Do we need to commit expectations? It'd seem better to me if Infra was able to file bugs for flaky tests, ignore them on CQ, but
keep running them (auto-closing bugs of the ones that stop flaking).
I have a more general concern with explicitly disabling flaky tests however. I've been struggling with the inability to conscientiously avoid introducing new flakes to the codebase. When making core changes that affect all tests, sometimes even in an attempt to address existing flakes, it's really hard to know that you're not introducing new flakes. Impossible as a dry run (CQ explicitly hides flakes from you.. no way to request otherwise), so the "best" way is to wait for pinpoint/sheriffs, 2-3 days of silence is usually a good sign...

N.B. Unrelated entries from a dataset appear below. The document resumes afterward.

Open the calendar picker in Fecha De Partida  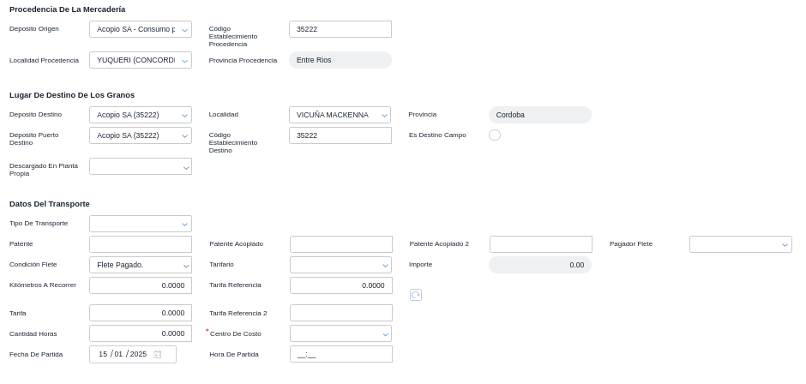158,355
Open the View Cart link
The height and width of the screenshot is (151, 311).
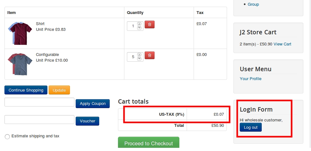[x=282, y=44]
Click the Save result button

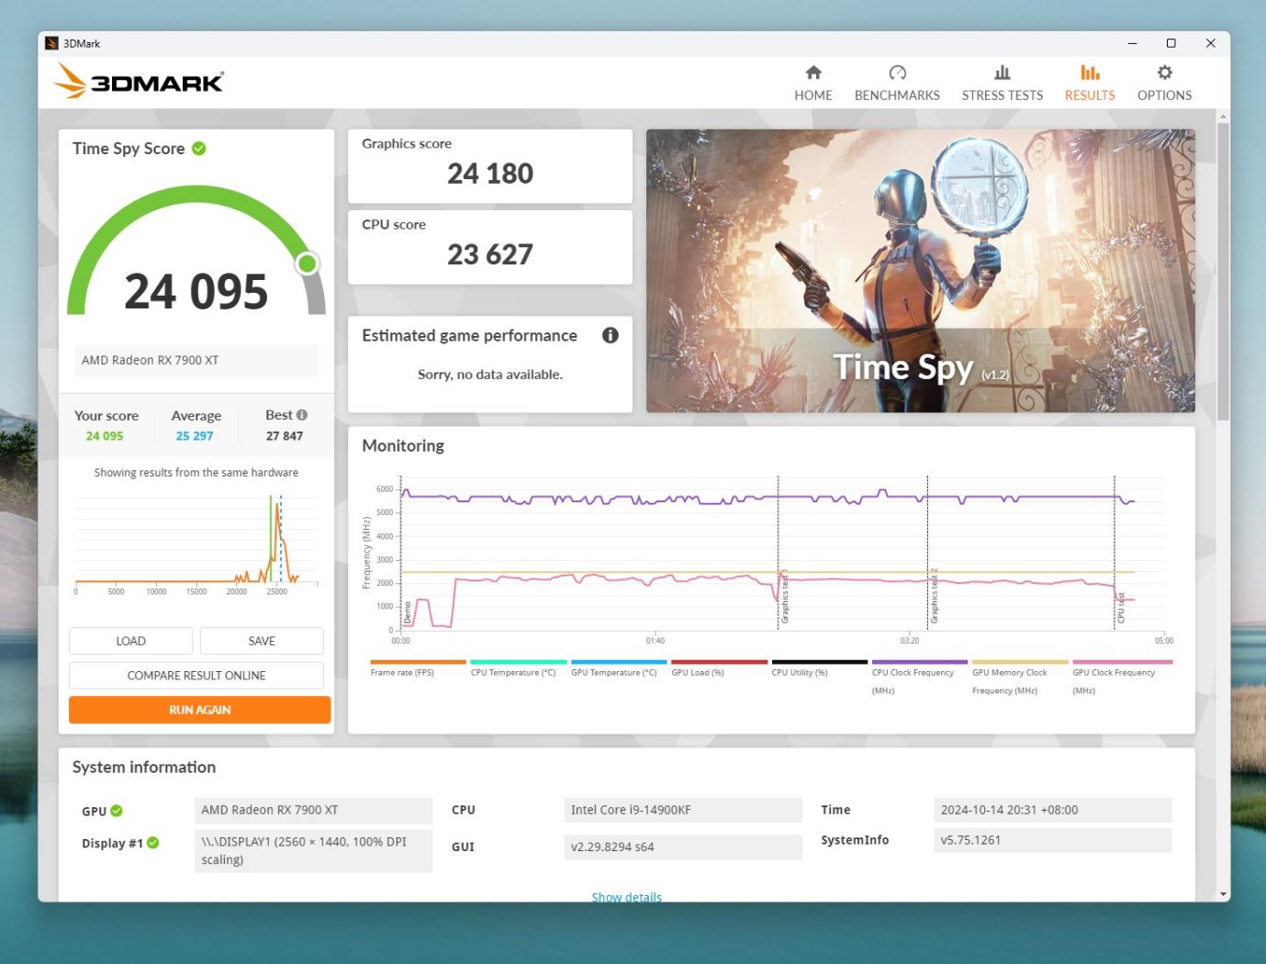[x=262, y=641]
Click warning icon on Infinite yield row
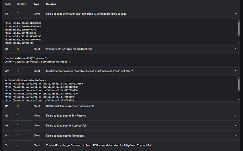Viewport: 243px width, 151px height. click(18, 49)
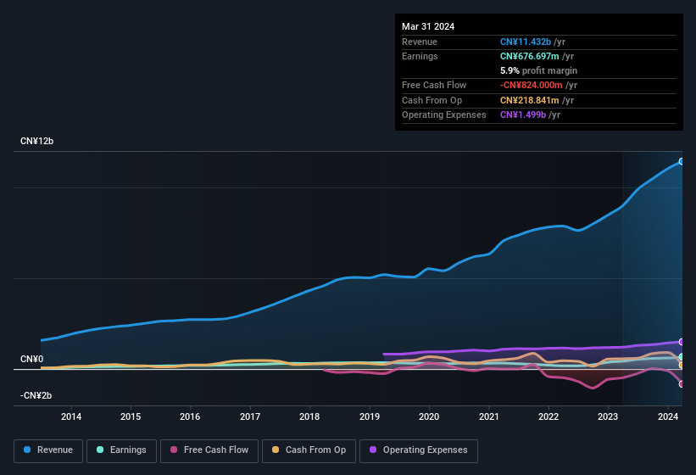
Task: Select the 2014 label on the x-axis
Action: (x=71, y=416)
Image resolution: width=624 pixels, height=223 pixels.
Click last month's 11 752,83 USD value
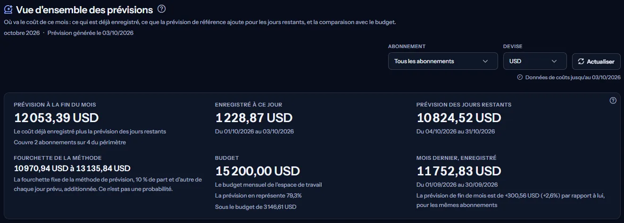(x=459, y=171)
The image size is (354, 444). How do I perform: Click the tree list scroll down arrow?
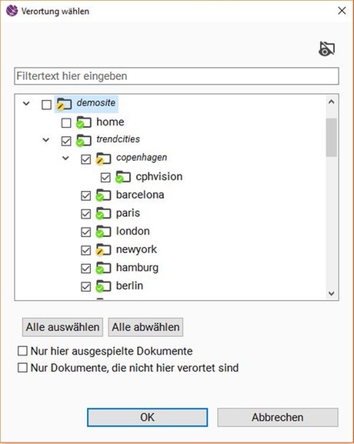(332, 294)
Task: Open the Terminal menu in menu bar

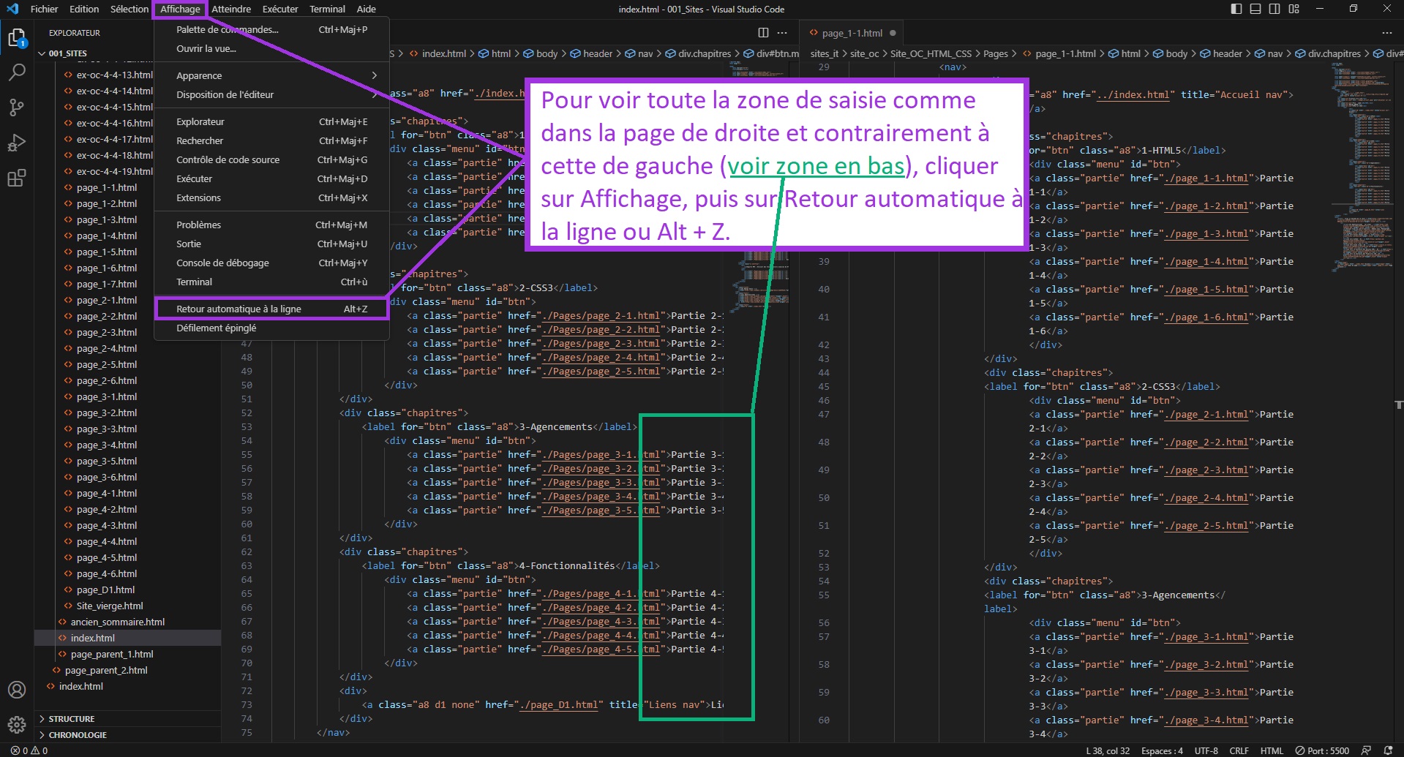Action: (x=327, y=9)
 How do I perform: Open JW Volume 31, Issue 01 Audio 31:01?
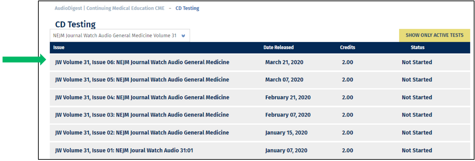pos(124,150)
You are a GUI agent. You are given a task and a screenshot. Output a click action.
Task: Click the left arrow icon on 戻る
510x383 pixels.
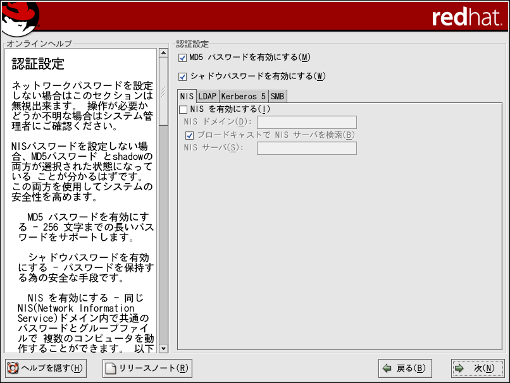387,368
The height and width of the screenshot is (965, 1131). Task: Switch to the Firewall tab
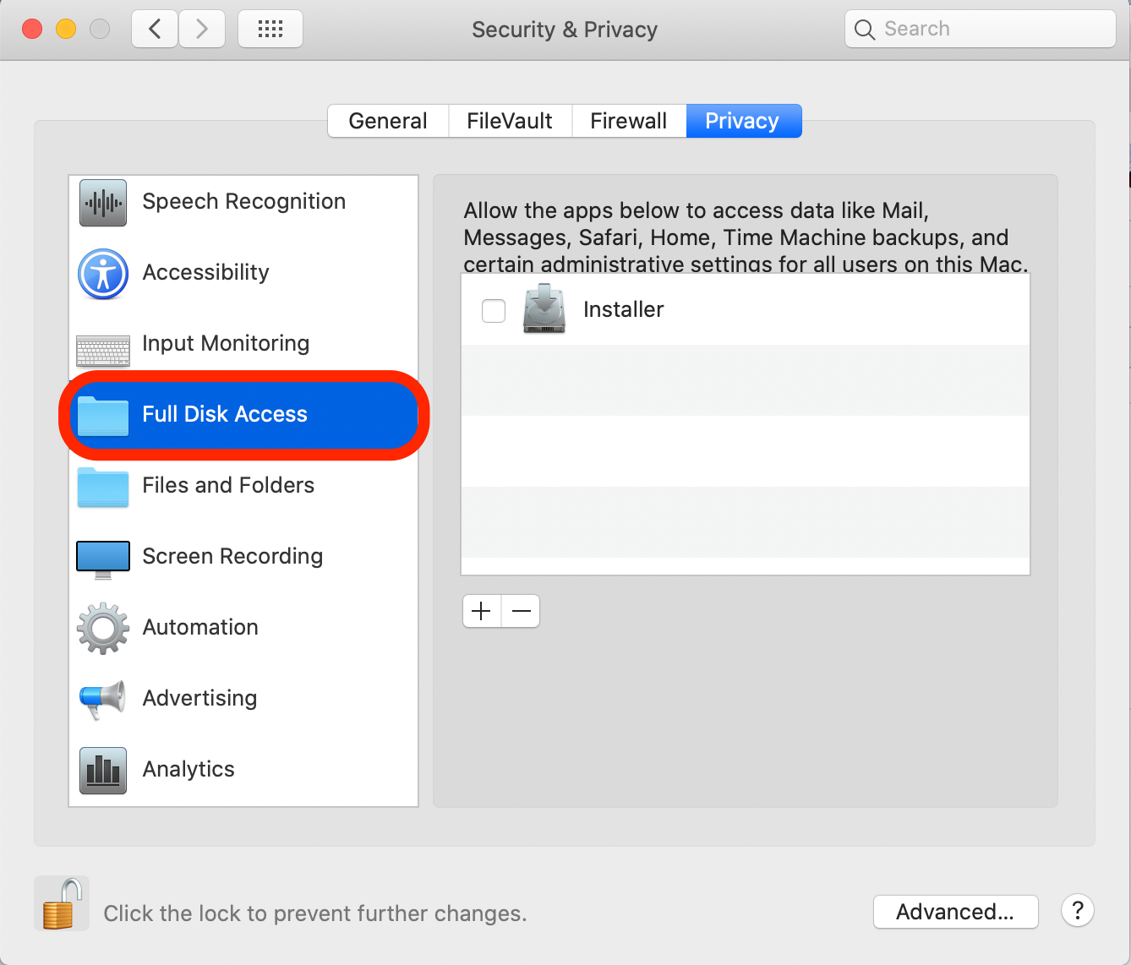pyautogui.click(x=628, y=121)
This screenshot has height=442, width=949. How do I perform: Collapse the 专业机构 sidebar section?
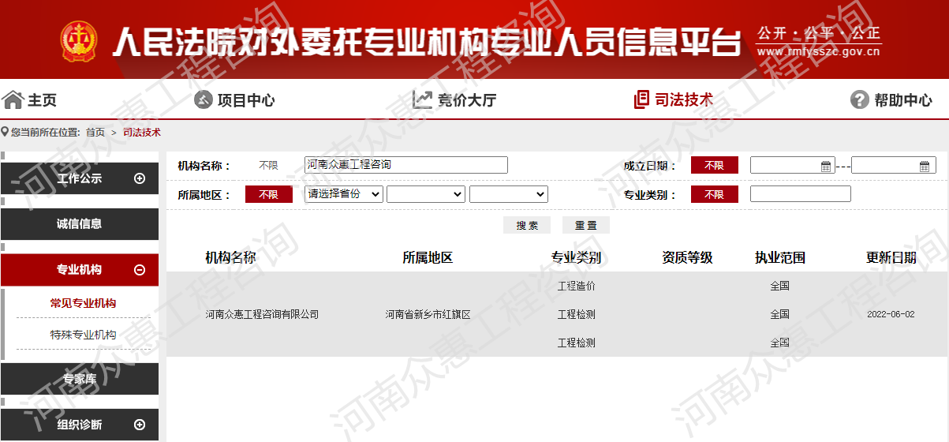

Whenever such a CL gets reverted, I'm always left to wonder how many other tests were disabled because of the systemic flake I inadvertently introduced... Some sheriffs do tag me/bug but there's no guarantee. Other disabled tests are gone forever...
If instead Infra had a database of known flakes, it could:
1) Ignore known flakes in CQ
2) Close bugs for flakes that vanish (like ClusterFuzz)
3) Have a "flakiness Dry Run" on CQ where it could spot
new flakes before landing :)!
Also, re. TestExpectations. This issue is not specific to only Blink Web Tests, they are #1 but there are
other instances.
- Gab